Hence, I said, it is muddied by standards. I have now been in IT since 2008, and it is rare to experience any party share the same values and standards, but it also gets blurred in the boardroom because… reasons.
 
“The personal information does not contain any banking details, cell-phone numbers or email addresses.”

It only contains names, identity numbers, entity registration numbers, marital status and physical addresses which is probably worse.
Won't take much social engineering to get passwords reset using that info or to stealing identities.
 
Are SA companies more vulnerable to this sort of thing? Do companies take security (especially personal information) seriously enough?

Getting things done at any cost > security, testing, release management etc
 
It only contains names, identity numbers, entity registration numbers, marital status and physical addresses which is probably worse.
Won't take much social engineering to get passwords reset using that info or to stealing identities.

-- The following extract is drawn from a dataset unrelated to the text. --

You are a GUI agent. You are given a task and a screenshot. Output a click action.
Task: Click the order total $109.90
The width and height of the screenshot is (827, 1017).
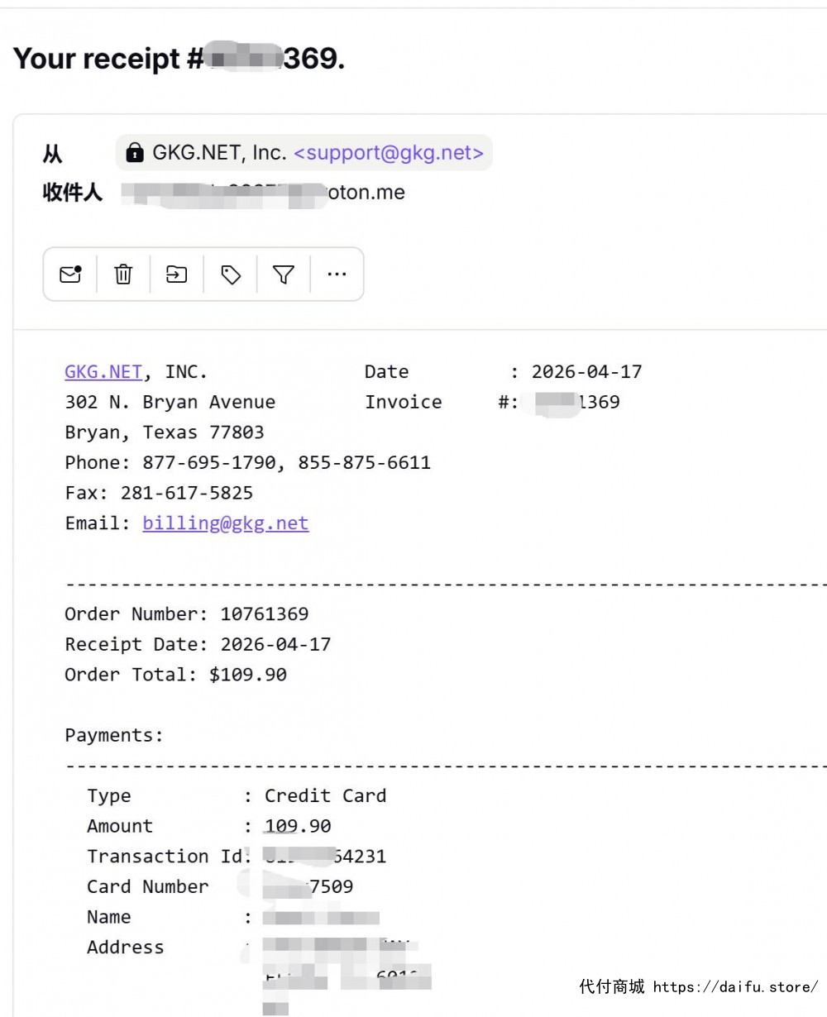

Funny thing about this, because they aren’t proactive, they are reactive, and their reaction would now be to slap their customers on the wrist reminding them about their security and how to more cautious. Happens, every time.

The question is now, how they were exposed or made vulnerable, is it a zero-day or was it preventative?
 
Hence, I said, it is muddied by standards. I have now been in IT since 2008, and it is rare to experience any party share the same values and standards, but it also gets blurred in the boardroom because… reasons.

I'm not even really talking "standards" here.... Just poor coding practices and such can see bad things sneak through the best testing/security measures.

**EDIT** and only 2008 in IT? Junior, junior junior... You have much to learn and many things to see that you will never be able to unsee in the years to come :P
 
South Africa simply does not have the means, the capability and the experience, education and staff to protect personal identifiable information. That is that. Simply live with it, hope the companies gets fined, government gets richer and just wait for the next breach. By the way, it is not as if all our consumer data has not leaked before. It is not as if any person's information is not in criminal hands.
 
So standard bank was down yesterday, what are the odds this incident is linked to their downtime, and if so what other compromises happened that they haven't made public yet.

Twats...

So how about contacting the people whose data was compromised so you can warn them to be vigilant ffs rather than some random blanket statement.
I have no idea what data Lightstone has in relation to me, and I'm not an SB client...

Probably plausible deniability, in the sense that you can't prove your specific data was leaked and therefore be in a position to sue for recourse. It's a schrödinger's data leak that you have no control or leverage over.
 
Are SA companies more vulnerable to this sort of thing? Do companies take security (especially personal information) seriously enough?
Risk & Compliance: Does it have anything to do with banking?
Stakeholders: No.
Risk & Compliance: Do as you wish.
 
Then why was standard bank completely offline, if it only was at a 3rd party and info that was stolen relates to property trends?